REQUIRED WORK:
Read the records below. Copy each line where the string "умолчанию" occurs.

(Saved entries)
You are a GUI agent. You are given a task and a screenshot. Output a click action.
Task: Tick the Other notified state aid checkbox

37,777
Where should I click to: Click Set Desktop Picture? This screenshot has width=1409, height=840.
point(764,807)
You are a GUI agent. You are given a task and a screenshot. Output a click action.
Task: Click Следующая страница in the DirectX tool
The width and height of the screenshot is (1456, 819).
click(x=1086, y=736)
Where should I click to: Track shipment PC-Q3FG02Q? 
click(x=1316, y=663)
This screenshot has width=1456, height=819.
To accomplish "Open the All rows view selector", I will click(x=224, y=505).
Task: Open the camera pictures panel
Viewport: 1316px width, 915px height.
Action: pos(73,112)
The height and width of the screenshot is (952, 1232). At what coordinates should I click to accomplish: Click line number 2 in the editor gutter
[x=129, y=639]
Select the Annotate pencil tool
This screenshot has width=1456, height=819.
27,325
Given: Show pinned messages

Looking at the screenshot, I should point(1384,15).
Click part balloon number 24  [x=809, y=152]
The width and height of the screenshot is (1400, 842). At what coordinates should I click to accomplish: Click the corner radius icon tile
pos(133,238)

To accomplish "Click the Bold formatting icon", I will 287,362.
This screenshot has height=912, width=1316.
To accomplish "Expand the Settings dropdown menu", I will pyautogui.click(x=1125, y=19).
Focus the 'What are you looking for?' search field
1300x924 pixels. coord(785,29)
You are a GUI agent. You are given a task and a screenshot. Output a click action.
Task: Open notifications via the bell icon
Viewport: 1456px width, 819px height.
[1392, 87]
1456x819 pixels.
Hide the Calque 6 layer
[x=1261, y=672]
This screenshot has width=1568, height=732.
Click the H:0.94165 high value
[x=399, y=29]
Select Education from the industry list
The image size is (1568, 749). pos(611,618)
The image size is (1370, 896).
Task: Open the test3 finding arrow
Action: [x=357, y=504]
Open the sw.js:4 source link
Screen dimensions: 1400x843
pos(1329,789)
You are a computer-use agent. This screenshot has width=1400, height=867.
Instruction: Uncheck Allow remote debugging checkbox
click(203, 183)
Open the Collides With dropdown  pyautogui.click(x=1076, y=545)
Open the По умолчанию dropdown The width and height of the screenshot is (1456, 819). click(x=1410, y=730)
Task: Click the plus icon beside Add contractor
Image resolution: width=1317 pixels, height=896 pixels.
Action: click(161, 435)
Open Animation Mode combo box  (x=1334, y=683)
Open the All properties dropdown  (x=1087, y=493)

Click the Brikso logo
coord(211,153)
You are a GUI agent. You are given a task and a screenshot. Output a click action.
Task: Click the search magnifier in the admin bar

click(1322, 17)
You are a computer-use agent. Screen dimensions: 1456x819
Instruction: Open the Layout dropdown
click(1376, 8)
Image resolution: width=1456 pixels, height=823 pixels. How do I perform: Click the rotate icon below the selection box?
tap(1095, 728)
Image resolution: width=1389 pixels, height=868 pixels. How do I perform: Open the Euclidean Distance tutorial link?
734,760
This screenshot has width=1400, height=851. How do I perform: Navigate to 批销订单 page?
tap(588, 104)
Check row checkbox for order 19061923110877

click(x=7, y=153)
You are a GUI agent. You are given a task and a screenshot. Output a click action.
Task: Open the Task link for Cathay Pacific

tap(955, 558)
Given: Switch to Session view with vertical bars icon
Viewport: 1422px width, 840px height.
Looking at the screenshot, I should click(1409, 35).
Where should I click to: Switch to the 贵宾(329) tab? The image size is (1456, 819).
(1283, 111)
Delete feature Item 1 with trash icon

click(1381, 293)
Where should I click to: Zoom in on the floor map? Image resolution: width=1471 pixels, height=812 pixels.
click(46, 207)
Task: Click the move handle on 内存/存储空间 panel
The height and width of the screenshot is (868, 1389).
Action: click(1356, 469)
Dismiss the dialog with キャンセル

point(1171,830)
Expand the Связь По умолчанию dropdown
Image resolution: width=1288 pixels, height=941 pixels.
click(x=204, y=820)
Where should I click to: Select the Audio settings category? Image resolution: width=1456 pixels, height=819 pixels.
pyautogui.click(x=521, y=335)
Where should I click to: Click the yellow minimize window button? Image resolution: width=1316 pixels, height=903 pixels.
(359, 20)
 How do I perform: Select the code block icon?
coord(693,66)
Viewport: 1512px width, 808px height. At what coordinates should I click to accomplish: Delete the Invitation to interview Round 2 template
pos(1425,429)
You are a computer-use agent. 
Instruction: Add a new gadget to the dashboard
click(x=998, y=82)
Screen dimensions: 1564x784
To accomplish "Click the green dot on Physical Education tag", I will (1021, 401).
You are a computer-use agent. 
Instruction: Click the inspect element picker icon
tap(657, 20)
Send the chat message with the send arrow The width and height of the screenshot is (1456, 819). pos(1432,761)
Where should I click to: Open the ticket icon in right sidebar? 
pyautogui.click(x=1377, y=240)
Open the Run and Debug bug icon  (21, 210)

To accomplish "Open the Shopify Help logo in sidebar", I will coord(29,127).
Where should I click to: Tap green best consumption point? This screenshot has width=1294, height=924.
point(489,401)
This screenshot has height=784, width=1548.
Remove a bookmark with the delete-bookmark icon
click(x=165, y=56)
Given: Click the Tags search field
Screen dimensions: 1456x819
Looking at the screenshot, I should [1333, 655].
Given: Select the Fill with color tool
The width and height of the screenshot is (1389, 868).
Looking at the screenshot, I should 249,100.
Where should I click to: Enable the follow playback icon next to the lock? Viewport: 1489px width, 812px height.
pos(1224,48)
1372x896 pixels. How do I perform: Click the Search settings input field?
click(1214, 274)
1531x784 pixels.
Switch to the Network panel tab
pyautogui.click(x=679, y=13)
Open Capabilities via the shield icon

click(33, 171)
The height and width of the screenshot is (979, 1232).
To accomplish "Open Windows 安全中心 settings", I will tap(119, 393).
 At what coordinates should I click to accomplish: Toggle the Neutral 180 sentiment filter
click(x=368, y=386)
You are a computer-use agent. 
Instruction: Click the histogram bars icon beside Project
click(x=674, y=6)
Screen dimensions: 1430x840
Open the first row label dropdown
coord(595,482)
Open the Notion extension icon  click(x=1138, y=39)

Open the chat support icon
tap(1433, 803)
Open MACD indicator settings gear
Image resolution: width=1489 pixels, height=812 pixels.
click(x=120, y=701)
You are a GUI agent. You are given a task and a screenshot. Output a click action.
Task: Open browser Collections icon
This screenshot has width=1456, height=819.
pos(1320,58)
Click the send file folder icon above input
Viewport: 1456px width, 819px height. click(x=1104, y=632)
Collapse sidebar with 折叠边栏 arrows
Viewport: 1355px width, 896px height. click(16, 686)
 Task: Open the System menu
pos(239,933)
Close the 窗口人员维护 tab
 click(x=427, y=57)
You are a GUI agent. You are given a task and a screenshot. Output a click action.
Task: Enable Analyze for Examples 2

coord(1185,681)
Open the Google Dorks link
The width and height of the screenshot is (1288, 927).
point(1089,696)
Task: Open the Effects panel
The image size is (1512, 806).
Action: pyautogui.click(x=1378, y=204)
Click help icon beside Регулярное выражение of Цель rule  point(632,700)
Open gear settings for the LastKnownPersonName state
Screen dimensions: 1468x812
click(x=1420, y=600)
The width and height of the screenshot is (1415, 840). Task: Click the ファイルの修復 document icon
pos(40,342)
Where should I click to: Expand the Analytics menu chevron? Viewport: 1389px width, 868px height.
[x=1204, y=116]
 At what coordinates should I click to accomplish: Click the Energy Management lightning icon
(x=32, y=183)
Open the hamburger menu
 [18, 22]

YOUR RESPONSE:
Open the По умолчанию dropdown The width and height of the screenshot is (1456, 819). click(x=1410, y=730)
Expand the Связь По умолчанию dropdown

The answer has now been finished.